**DOCUMENT SEGMENT**

Frequently asked questions

What percentage of gross pay is typically net pay?

For most salaried employees, net pay is 65–80% of gross. The gap is largest for high earners in high-tax states and smallest for low earners with multiple dependents or large pre-tax deductions. A single filer earning $60,000 in California takes home roughly 68% of gross; the same person in Texas takes home roughly 75%.

Does gross pay include overtime?

Yes. Gross pay is total earned compensation before any deductions, including regular wages, overtime (1.5× the regular rate for hours over 40 per week under the FLSA), bonuses, commissions, and tips. All forms of earned income are included in gross pay and are subject to FICA taxes.

Is gross pay the same as gross income for tax purposes?

Not exactly. Gross income for tax purposes includes all income from all sources: wages, interest, dividends, capital gains, rental income, and more. Gross pay on your pay stub refers only to wages from that employer. Your W-2 Box 1 (wages, tips, other compensation) will differ from gross pay if you have pre-tax deductions like 401(k) contributions.

What is adjusted gross income (AGI) and how is it different from gross pay?

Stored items

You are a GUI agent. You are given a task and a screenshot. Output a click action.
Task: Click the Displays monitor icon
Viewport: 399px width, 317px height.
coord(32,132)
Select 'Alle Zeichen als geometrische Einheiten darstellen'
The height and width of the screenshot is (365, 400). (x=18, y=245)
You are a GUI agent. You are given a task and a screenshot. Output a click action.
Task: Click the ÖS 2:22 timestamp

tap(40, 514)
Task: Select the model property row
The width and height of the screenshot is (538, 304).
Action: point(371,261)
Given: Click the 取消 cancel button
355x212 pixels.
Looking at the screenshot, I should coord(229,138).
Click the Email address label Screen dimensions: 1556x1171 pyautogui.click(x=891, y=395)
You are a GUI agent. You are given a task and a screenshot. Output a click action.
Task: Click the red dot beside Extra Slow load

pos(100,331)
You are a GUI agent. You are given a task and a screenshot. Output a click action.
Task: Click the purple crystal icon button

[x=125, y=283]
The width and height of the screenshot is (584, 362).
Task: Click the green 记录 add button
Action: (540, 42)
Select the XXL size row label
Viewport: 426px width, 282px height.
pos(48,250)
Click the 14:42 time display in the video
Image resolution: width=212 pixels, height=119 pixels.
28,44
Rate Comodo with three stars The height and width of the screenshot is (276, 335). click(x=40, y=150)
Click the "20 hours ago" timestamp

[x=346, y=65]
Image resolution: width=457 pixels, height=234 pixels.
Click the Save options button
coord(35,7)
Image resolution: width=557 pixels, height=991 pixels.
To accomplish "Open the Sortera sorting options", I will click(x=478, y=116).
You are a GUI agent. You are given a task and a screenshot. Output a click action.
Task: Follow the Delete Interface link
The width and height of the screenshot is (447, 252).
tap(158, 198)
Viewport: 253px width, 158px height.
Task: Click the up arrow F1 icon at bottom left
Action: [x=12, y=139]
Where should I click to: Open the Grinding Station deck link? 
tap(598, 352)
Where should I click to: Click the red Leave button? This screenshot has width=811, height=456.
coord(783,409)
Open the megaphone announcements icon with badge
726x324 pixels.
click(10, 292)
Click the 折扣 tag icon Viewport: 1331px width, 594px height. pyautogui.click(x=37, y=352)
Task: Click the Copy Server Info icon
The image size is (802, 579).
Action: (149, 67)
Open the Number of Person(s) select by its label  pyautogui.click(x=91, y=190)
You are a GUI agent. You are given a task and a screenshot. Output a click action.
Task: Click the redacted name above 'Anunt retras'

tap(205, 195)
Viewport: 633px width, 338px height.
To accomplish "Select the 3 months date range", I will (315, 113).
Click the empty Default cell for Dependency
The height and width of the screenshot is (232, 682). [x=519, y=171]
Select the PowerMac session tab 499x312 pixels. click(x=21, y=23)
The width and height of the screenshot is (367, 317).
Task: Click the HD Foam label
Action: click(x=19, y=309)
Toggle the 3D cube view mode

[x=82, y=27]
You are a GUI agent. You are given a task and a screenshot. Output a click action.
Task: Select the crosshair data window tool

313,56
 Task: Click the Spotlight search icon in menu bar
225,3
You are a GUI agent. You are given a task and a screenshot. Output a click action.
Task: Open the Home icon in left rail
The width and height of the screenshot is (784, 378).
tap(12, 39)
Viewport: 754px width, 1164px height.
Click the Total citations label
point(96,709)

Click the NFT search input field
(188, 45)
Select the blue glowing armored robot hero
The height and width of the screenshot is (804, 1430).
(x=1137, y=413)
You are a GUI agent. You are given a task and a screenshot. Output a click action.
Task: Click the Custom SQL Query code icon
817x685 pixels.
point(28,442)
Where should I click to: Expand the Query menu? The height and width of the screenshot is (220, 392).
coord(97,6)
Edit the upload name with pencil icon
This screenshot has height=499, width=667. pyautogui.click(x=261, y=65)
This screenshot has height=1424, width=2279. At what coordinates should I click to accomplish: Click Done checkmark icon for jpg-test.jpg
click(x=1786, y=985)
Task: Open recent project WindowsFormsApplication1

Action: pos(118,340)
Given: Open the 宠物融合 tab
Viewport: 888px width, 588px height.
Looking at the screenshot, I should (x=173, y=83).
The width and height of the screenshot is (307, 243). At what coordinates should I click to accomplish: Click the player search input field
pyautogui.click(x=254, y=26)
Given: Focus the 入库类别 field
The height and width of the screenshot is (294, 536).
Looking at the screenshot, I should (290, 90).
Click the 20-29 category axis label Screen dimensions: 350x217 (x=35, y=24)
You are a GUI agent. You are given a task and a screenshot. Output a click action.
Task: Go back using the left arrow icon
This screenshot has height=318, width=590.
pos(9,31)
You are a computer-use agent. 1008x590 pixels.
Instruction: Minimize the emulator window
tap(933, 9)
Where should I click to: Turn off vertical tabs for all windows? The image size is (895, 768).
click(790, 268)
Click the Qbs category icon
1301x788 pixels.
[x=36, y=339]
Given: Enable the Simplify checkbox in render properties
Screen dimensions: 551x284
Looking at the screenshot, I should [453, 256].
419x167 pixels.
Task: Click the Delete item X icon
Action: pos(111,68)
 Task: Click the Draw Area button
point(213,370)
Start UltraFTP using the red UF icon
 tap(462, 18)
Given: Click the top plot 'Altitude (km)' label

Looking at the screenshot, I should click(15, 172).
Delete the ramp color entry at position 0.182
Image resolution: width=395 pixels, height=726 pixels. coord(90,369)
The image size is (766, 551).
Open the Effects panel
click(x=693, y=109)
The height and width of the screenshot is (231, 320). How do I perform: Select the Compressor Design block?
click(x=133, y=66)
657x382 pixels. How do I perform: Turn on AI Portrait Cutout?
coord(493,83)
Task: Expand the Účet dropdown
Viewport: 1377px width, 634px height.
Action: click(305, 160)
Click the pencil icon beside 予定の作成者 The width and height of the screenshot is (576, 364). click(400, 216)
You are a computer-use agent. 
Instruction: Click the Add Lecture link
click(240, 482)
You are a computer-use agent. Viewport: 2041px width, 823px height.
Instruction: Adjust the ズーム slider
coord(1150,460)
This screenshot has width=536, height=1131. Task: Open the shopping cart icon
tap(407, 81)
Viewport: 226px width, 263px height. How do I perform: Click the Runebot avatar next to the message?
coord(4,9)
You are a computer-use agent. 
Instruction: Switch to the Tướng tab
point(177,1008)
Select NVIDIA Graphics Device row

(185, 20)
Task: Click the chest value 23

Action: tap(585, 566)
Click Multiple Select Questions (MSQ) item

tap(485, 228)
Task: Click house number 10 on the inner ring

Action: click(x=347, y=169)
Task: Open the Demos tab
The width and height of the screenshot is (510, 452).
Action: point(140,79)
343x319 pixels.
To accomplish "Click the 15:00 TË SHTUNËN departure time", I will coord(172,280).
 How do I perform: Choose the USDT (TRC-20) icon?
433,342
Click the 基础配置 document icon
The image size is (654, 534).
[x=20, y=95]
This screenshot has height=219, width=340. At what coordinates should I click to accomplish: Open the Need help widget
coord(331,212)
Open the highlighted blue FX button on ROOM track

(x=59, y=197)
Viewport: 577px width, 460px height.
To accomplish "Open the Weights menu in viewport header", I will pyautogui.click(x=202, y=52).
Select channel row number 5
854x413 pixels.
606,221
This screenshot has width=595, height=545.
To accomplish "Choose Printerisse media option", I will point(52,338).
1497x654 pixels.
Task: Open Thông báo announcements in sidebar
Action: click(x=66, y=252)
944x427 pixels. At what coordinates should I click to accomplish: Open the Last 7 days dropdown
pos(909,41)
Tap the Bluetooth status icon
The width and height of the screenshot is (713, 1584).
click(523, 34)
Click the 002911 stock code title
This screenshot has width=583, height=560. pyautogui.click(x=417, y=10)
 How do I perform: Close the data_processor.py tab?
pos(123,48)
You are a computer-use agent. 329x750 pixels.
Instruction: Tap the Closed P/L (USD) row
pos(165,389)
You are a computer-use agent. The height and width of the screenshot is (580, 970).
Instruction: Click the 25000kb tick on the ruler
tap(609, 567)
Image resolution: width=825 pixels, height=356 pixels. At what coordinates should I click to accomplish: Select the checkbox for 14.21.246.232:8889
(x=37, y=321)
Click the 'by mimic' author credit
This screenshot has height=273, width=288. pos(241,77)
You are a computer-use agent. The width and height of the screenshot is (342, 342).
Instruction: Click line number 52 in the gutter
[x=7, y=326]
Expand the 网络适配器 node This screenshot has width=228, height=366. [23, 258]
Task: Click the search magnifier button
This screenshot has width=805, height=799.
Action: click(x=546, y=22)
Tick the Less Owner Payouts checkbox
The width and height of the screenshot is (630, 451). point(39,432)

**LIST OF TASKS**
1. Repeat the gross pay FAQ from "Yes. Gross pay" up to and including "for tax purposes?".
2. Answer these questions from the gross pay FAQ:
(a) Under the FLSA, at what rate is overtime paid for hours over 40 per week?
(b) Roughly what share of gross pay does a single filer earning $60,000 in Texas take home?
(c) Which W-2 box covers wages, tips, and other compensation?
3. Pick up the gross pay FAQ after its last line and carry it on.
This data has no part in what you are asked to do.

**ANSWERS TO THE PROBLEMS**
1.
Yes. Gross pay is total earned compensation before any deductions, including regular wages, overtime (1.5× the regular rate for hours over 40 per week under the FLSA), bonuses, commissions, and tips. All forms of earned income are included in gross pay and are subject to FICA taxes.

Is gross pay the same as gross income for tax purposes?

2.
(a) 1.5× the regular rate
(b) Roughly 75%
(c) Box 1

3.
AGI is gross income minus specific above-the-line deductions — student loan interest, IRA contributions, self-employed health insurance, and a few others. It appears on Form 1040 Line 11 and is the starting point for calculating taxable income after your standard or itemised deduction. AGI can be significantly lower than gross pay if you have large IRA contributions or other above-the-line deductions.

Why is knowing gross pay important for loan applications?

Lenders use gross monthly income to calculate your debt-to-income ratio (DTI). Most conventional mortgage lenders require a back-end DTI below 43%, comparing all monthly debt payments to gross monthly income. Using net income would inflate your apparent DTI and make you look like a higher-risk borrower — even though your actual payment capacity is based on net.